Yargıtay Kararı 3. Hukuk Dairesi 2011/4992 E. 2011/9990 K. 13.06.2011 T.

YARGITAY KARARI
DAİRE : 3. Hukuk Dairesi
ESAS NO : 2011/4992
KARAR NO : 2011/9990
KARAR TARİHİ : 13.06.2011

MAHKEMESİ :SULH HUKUK MAHKEMESİ

Davada site yöneticisi tarafından davalı kat malikinin elatmasının önlenmesi ve tahliyesi istenilmiştir. Mahkemece davanın husumetten reddi cihetine gidilmiş, hüküm davacı vekili tarafından temyiz edilmiştir.
Y A R G I T A Y K A R A R I
Temyiz isteminin süresi içinde olduğu anlaşıldıktan sonra dosyadaki bütün kağıtlar okunup gereği düşünüldü.
Davada, davalının … sitesindeki ikamet ettiği bağımsız bölüm evini site genel kurulunun muvafakatını almadan işyerine çevirmek için inşaata başladığını, bütün tedbirlere rağmen davalının eyleminden vazgeçmediği ileri sürülerek davalının müdahalesinin önlenmesine, bağımsız bölümün eski hale iadesine, olmadığı takdirde davalının tahliyesi karar verilmesi talep ve dava edilmiştir.
Mahkemece davanın husumet nedeniyle reddi cihetine gidilmiş, hüküm davacı vekili tarafından temyiz edilmiştir.
634 sayılı Kat Mülkiyeti Kanununa göre; bu yasadan kaynaklanan davalar mahiyeti ne olursa olsun sulh hukuk mahkemelerinde görülür.
Kat Mülkiyeti Kanunu uygulanması için dava konusu sitenin tek ada ve parsel üzerinde kurulu bulunması gerekir.

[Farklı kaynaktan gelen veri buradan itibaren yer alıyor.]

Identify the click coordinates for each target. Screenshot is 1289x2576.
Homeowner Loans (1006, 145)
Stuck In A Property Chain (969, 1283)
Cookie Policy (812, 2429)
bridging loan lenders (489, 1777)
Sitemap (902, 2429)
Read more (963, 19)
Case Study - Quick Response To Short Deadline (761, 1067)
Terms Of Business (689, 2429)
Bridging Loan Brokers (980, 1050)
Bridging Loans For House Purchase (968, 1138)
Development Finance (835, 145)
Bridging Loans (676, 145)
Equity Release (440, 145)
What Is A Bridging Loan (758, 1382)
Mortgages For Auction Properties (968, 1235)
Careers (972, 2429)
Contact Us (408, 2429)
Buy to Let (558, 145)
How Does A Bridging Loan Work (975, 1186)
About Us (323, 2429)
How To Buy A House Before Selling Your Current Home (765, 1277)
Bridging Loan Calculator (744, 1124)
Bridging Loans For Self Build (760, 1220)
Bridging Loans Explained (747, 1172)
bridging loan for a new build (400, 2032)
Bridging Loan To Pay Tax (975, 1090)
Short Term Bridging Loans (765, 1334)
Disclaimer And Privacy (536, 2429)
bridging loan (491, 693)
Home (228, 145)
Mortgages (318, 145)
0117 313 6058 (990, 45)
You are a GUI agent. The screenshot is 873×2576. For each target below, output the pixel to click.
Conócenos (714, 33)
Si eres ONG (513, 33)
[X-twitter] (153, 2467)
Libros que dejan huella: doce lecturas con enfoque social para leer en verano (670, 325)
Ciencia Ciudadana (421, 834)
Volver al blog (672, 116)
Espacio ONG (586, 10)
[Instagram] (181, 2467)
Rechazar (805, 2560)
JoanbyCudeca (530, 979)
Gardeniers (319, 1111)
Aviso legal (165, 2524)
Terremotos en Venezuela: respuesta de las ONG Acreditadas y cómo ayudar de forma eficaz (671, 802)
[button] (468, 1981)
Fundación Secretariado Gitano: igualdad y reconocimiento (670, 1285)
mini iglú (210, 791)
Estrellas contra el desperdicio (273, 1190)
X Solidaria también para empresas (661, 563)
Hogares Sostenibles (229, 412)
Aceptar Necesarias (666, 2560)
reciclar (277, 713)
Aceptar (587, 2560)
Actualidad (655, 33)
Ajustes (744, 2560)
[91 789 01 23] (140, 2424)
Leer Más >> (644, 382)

Birden fazla ada ve parsel üzerinde kurulu ise Kat Mülkiyeti Yasasının uygulanması mümkün değildir. Şayet Kat Mülkiyeti Kanunu uygulanmaz ise davanın konusu para olmayan bir şey ve para ile değerlendirilemiyor ise görevli mahkeme asliye hukuk mahkemeleridir. para ile değerlendirilebiliyor ise dava tarihinde ki dava konusunun parasal değerine göre sulh hukuk veya asliye hukuk mahkemesi görevli olacaktır.
Mahkemeler arası görev ilişkisi kamu düzeni ile ilgili olduğundan ötürü, dava sonuçlanıncaya kadar resen dikkate alınır.
Somut olayda, dava konusu sitenin tek ada parsel ya da birden fazla ada parsel üzerinde kurulup kurulmadığı, Kat Mülkiyeti Kanunun uygulanma imkanı bulunup bulunmadığı ve buna göre görevli mahkemenin hangi mahkemeler olduğu araştırılarak tesbit edilip, sonucuna göre hüküm kurulması gerekirken eksik inceleme ile yazılı şekilde hüküm tesisi doğru görülmemiş bozmayı gerektirmiştir.
Bu itibarla yukarıda açıklanan esaslar gözönünde tutulmaksızın yazılı şekilde hüküm tesisi isabetsiz, temyiz itirazları bu nedenlerle yerinde olduğundan kabulü ile hükmün HUMK.nun 428. maddesi gereğince BOZULMASINA ve peşin alınan temyiz harcının istek halinde temyiz edene iadesine, 13.06.2011 tarihinde oybirliğiyle karar verildi.